- Church: Catholic Church
- Diocese: Diocese of Bomadi
- Appointed: 4 April 2009
- Predecessor: Joseph Egerega
- Previous posts: Titular Bishop of Lacubaza (2007-2017) Auxiliary Bishop of Bomadi (2007-2009)

Orders
- Ordination: 23 June 1990
- Consecration: 2 February 2008 by Renzo Fratini

Personal details
- Born: 23 October 1955 (age 70) Ogriagbene (west of Bomadi), Western Region, Federation of Nigeria, British Empire

= Hyacinth Oroko Egbebo =

Nigerian Catholic prelate

Hyacinth Oroko Egbebo, MSP (born 23 October 1955) is a Nigerian Catholic prelate who has served as Bishop of Bomadi since 2017. Before Bomadi became a diocese that year, he served as Apostolic Vicar of Bomadi and Titular Bishop of Lacubaza. He has also served as superior general of the Missionary Society of Saint Paul of Nigeria.

==Biography==
He was born in 1955 in Nigeria, and made a priest of the Roman Catholic Church in 1990. He was ordained bishop in 2008. He was Auxiliary Bishop and then Apostolic Vicar of Bomadi in Nigeria. He is now Bishop of Bomadi, having become that when Bomadi became a diocese.

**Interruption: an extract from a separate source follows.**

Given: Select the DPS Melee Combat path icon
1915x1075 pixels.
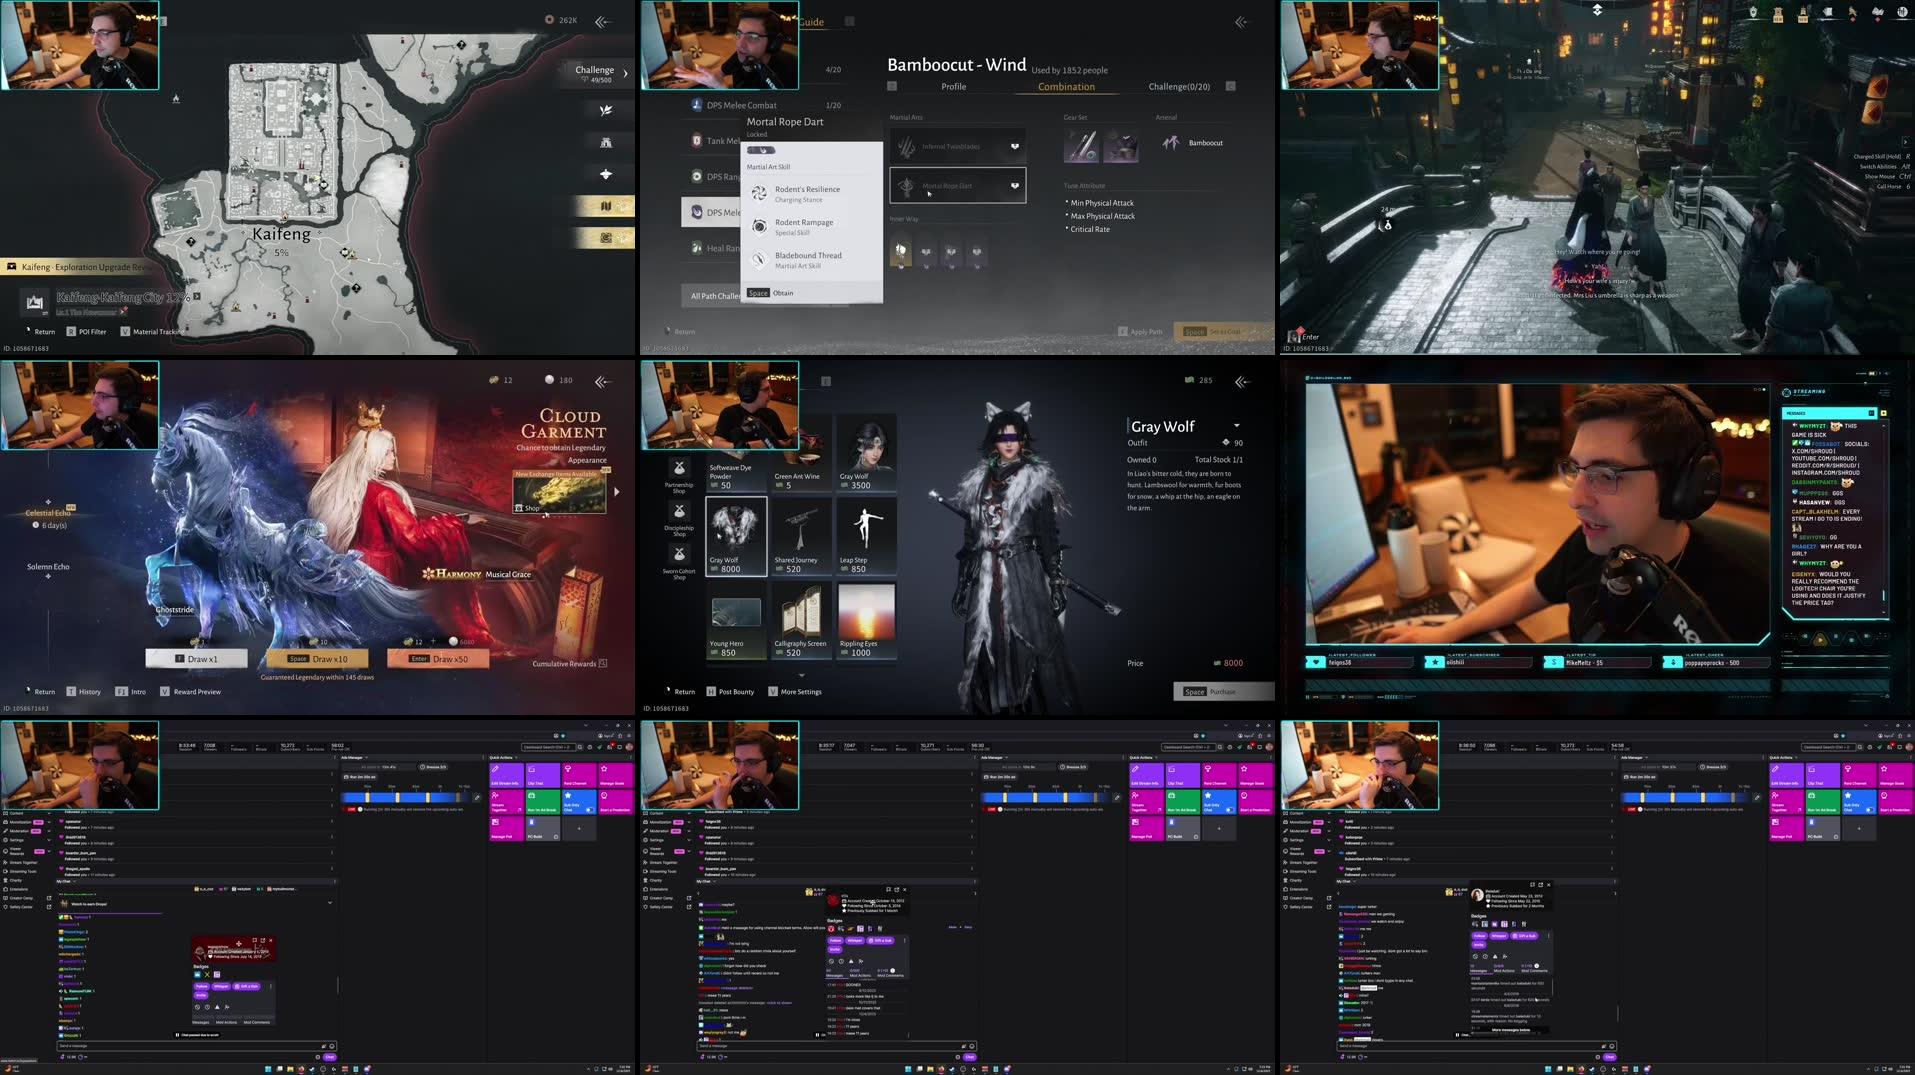Looking at the screenshot, I should click(x=697, y=104).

In January 2016, Bishop Egbebo, then of Apostolic Vicariate of Bomadi, during the consecration of a Catholic priest under his vicariate, expressed concern over what he described as "high level of impunity and abuse of human rights in the anti-corruption war of President Muhammadu Buhari".
He accused Buhari of a selective anti-graft war.
He raised a concern over how disobey court order in his fight against corruption. He said "In as much as we would want to commend President Buhari on his zero tolerance on corruption, it is very disheartening and a risk to our democracy that the President would have the impunity to set aside court orders under the guise of his anti-corruption war".